Re: [PATCH v3 00/21] Cache Aware Scheduling

From: Tim Chen

Date: Thu Feb 19 2026 - 16:47:49 EST

On Thu, 2026-02-19 at 19:48 +0000, Qais Yousef wrote:
> On 02/19/26 15:41, Peter Zijlstra wrote:
> > On Thu, Feb 19, 2026 at 02:08:28PM +0000, Qais Yousef wrote:
> > > On 02/10/26 14:18, Tim Chen wrote:
> > > > This patch series introduces infrastructure for cache-aware load
> > > > balancing, with the goal of co-locating tasks that share data within
> > > > the same Last Level Cache (LLC) domain. By improving cache locality,
> > > > the scheduler can reduce cache bouncing and cache misses, ultimately
> > > > improving data access efficiency. The design builds on the initial
> > > > prototype from Peter [1].
> > > >
> > > > This initial implementation treats threads within the same process as
> > > > entities that are likely to share data. During load balancing, the
> > >
> > > This is a very aggressive assumption. From what I've seen, only few tasks truly
> > > share data. Lumping everything in a process together is an easy way to
> > > classify, but I think we can do better.
> >
> > Not without more information. And that is something we can always add
> > later. But like you well know, it is an uphill battle to get programs to
> > explain/annotate themselves.
>
> Yes. I think we should be able to come up with a daemon to profile a workload
> on a machine and come up with a recommendation of tasks that have data
> co-dependency.
>
> Note I strongly against programs specifying this themselves. We need to provide
> a service that helps with the correct tagging - ie: it is an admin only
> operation.
>
> >
> > The alternative is sampling things using the PMU, see which process is
> > trying to access which data, but that too is non-trivial, not to mention
> > it will get people really upset for consuming PMU resources.
>
> I was hoping we can tell which data structures are shared between tasks with
> perf?
>
> I am thinking this is not something that need to run continuously. But
> disocvered one time off on a machine or once every update. The profiling can be
> done once (on demand) I believe.
>
> Still if someone really wants to tag all the tasks for a process to stay
> together, I think this is fine if that's what they want.

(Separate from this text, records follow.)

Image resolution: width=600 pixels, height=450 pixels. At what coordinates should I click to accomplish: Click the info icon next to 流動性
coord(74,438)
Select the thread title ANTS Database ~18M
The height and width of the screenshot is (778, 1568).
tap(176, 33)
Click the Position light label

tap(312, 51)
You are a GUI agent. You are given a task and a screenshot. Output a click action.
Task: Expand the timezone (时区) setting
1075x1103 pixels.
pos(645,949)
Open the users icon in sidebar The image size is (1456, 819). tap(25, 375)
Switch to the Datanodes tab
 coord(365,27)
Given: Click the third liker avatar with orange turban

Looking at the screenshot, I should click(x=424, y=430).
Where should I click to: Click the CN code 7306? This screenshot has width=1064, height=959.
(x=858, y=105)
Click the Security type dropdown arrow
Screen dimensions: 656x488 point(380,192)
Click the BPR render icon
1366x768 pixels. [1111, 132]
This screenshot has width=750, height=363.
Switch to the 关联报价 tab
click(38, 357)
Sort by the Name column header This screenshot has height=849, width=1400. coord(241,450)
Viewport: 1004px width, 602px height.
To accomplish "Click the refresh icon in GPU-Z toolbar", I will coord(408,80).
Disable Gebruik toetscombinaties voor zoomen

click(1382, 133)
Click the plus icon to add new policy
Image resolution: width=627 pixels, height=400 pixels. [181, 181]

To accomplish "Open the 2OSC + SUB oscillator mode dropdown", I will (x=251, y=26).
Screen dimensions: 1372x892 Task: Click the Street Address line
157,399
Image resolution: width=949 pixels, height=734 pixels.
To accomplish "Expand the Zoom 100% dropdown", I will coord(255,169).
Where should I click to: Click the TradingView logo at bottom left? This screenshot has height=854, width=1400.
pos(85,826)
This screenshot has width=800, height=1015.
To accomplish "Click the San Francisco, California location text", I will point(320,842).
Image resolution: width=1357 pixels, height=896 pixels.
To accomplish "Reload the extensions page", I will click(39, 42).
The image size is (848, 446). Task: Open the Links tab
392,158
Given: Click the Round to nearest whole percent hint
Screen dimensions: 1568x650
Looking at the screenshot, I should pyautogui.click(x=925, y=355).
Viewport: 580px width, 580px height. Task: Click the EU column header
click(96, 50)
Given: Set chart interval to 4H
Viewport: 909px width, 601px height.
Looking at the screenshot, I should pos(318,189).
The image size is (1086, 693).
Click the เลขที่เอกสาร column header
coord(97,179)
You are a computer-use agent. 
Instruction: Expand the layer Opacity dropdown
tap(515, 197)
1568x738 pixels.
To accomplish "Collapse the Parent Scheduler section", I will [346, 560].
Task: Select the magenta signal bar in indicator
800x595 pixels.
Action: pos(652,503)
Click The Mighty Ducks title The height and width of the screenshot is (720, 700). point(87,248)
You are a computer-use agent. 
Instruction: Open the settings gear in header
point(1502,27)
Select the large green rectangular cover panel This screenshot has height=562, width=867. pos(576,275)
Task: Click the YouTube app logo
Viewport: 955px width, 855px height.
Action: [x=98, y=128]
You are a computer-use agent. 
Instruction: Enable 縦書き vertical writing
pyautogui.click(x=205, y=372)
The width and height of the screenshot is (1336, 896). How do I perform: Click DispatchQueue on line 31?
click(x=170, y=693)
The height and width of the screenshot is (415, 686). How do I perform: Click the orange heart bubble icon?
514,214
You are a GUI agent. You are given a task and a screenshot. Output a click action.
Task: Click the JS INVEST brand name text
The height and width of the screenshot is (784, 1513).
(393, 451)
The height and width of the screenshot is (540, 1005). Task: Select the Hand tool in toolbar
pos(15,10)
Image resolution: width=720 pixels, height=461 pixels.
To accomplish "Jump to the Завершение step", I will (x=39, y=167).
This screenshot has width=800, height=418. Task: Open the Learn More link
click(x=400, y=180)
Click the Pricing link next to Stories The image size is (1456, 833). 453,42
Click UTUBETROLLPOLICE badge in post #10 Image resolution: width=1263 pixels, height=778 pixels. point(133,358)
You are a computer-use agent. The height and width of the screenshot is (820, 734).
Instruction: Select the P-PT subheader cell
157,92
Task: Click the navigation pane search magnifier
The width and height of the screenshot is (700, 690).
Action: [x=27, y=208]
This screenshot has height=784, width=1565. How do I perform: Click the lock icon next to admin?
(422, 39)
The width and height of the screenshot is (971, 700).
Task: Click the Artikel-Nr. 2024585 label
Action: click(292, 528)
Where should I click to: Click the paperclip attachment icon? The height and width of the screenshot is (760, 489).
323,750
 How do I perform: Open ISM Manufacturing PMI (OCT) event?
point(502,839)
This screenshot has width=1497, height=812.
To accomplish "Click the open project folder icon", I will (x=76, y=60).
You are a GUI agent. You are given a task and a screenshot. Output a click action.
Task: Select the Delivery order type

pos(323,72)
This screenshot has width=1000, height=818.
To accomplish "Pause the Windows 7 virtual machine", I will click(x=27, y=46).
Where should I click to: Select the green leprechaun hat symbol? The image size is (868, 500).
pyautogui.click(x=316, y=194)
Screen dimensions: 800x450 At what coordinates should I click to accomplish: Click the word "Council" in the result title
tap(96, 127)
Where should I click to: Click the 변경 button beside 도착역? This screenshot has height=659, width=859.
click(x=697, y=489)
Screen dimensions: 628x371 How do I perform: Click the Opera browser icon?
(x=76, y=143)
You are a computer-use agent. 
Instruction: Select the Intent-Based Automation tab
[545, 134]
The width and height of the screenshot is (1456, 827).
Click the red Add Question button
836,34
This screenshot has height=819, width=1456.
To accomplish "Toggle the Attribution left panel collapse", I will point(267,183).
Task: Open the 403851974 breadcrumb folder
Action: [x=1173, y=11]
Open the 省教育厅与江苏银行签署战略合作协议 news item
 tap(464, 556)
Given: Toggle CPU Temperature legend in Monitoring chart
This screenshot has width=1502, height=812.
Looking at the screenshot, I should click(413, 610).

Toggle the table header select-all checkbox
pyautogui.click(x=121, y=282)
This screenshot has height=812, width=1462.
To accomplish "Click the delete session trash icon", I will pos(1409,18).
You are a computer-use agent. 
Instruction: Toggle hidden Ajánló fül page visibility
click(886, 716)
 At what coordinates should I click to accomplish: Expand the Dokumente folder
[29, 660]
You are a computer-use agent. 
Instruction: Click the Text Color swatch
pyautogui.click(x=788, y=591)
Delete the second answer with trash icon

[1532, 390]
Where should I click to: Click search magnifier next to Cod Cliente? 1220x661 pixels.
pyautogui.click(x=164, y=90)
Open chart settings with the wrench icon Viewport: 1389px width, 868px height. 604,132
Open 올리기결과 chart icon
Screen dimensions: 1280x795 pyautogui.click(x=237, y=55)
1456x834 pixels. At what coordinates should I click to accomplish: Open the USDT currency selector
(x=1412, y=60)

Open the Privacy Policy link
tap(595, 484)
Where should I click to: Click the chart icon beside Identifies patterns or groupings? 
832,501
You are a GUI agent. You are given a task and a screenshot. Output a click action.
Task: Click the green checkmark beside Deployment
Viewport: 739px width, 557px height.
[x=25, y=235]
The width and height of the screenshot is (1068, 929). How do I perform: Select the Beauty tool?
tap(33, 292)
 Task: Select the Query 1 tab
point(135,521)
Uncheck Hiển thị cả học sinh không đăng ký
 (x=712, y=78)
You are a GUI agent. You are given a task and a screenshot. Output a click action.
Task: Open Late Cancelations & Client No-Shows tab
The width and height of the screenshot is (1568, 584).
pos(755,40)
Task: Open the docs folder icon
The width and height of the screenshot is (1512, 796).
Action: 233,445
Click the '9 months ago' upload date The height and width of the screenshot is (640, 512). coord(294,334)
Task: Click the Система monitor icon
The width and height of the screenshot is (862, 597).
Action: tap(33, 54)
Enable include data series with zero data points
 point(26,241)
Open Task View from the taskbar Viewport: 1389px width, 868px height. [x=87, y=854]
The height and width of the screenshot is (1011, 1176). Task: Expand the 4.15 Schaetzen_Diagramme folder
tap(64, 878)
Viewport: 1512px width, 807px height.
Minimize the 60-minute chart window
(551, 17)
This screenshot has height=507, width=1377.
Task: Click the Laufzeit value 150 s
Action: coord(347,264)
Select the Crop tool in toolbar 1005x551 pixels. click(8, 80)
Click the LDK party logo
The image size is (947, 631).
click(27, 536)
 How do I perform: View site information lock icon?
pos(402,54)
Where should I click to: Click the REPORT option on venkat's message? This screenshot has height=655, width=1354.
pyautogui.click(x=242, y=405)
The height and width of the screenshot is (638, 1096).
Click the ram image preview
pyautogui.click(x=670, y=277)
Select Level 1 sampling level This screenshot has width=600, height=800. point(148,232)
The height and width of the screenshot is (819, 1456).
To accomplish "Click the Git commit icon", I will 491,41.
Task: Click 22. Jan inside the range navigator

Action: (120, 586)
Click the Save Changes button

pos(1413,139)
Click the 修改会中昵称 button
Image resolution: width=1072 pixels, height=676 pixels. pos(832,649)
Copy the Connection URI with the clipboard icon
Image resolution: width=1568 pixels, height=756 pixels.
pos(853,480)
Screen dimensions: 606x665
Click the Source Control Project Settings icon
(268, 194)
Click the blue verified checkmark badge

I can envision that with tagging tasks with the same cookie that's analogous
to what we are doing for core scheduling. Or grouping tasks by tagging a
cgroup.

>
> >
> > Starting things with a simple assumption is fine. This can always be
> > extended. Gotta start somewhere and all that. It currently groups things
> > by mm_struct, but it would be fairly straight forward to allow userspace
> > to group tasks manually.
> >
> > > > scheduler attempts to aggregate such threads onto the same LLC domain
> > > > whenever possible.
> > >
> > > I admit yet to look fully at the series. But I must ask, why are you deferring
> > > to load balance and not looking at wake up path? LB should be for corrections.
> > > When wake up path is doing wrong decision all the time, LB (which is super slow
> > > to react) is too late to start grouping tasks? What am I missing?
> >
> > There used to be wakeup steering, but I'm not sure that still exists in
> > this version (still need to read beyond the first few patches). It isn't
> > hard to add.
> >
> > But I think Tim and Chen have mostly been looking at 'enterprise'
> > workloads.
> >
> > > In my head Core Scheduling is already doing what we want. We just need to
> > > extend it to be a bit more relaxed (best effort rather than completely strict
> > > for security reasons today). This will be a lot more flexible and will allow
> > > tasks to be co-located from the get-go. And it will defer the responsibility of
> > > tagging to userspace. If they do better or worse, it's on them :) It seems you
> > > already hit a corner case where the grouping was a bad idea and doing some
> > > magic with thread numbers to alleviate it.
> >
> > No, Core scheduling does completely the wrong thing. Core scheduling is
> > set up to do co-scheduling, because that's what was required for that
> > whole speculation trainwreck. And that is very much not what you want or
> > need here.
> >
> > You simply want a preference to co-locate things that use the same data.
> > Which really is a completely different thing.
>
> Hmm. Isn't the infra the same? We have a group of tasks tagged with a cookie
> that needs to be co-located. Core scheduling is strict to keep them on the same
> physical core, but the concept can be extended to co-locate on LLC or closest
> cache?
>

In my understanding, core scheduling doesn't try to place the tasks
with the same cookie on the same core, but the tasks can safely
be scheduled together in SMTs on a core.

However, we can certainly use a similar cookie mechanism to indicate
tasks should be scheduled close to each other cache wise.

> >
> > > FWIW I have come across cases on mobile world were co-locating on a cluster or
> > > a 'big' core with big L2 cache can benefit a small group of tasks. So the
> > > concept is generally beneficial as cache hierarchies are not symmetrical in
> > > more systems now. Even on symmetrical systems, there can be cases made where
> > > two small data dependent task can benefit from packing on a single CPU.
> >
> > Sure, we all know this. pipe-bench is a prime example, it flies if you
> > co-locate them on the same CPU. It tanks if you pull them apart (except
> > SMT siblings, those are mostly good too).
>
> +1
>
> >
> > > I know this changes the direction being made here; but I strongly believe the
> > > right way is to extend wake up path rather than lump it solely in LB (IIUC).
> >
> > You're really going to need both, and LB really is the more complicated
> > part. On a busy/loaded system, LB will completely wreck things for you
> > if it doesn't play ball.
>
> Yes I wasn't advocating for wake up both only of course. But I didn't read all
> the details but I saw no wake up done.
>
> And generally as I think I have been indicating here and there; we do need to
> unify the wakeup and LB decision tree. With push lb this unification become
> a piece of cake if the wakeup path already handles the case. The current LB
> is a big beast. And will be slow to react for many systems.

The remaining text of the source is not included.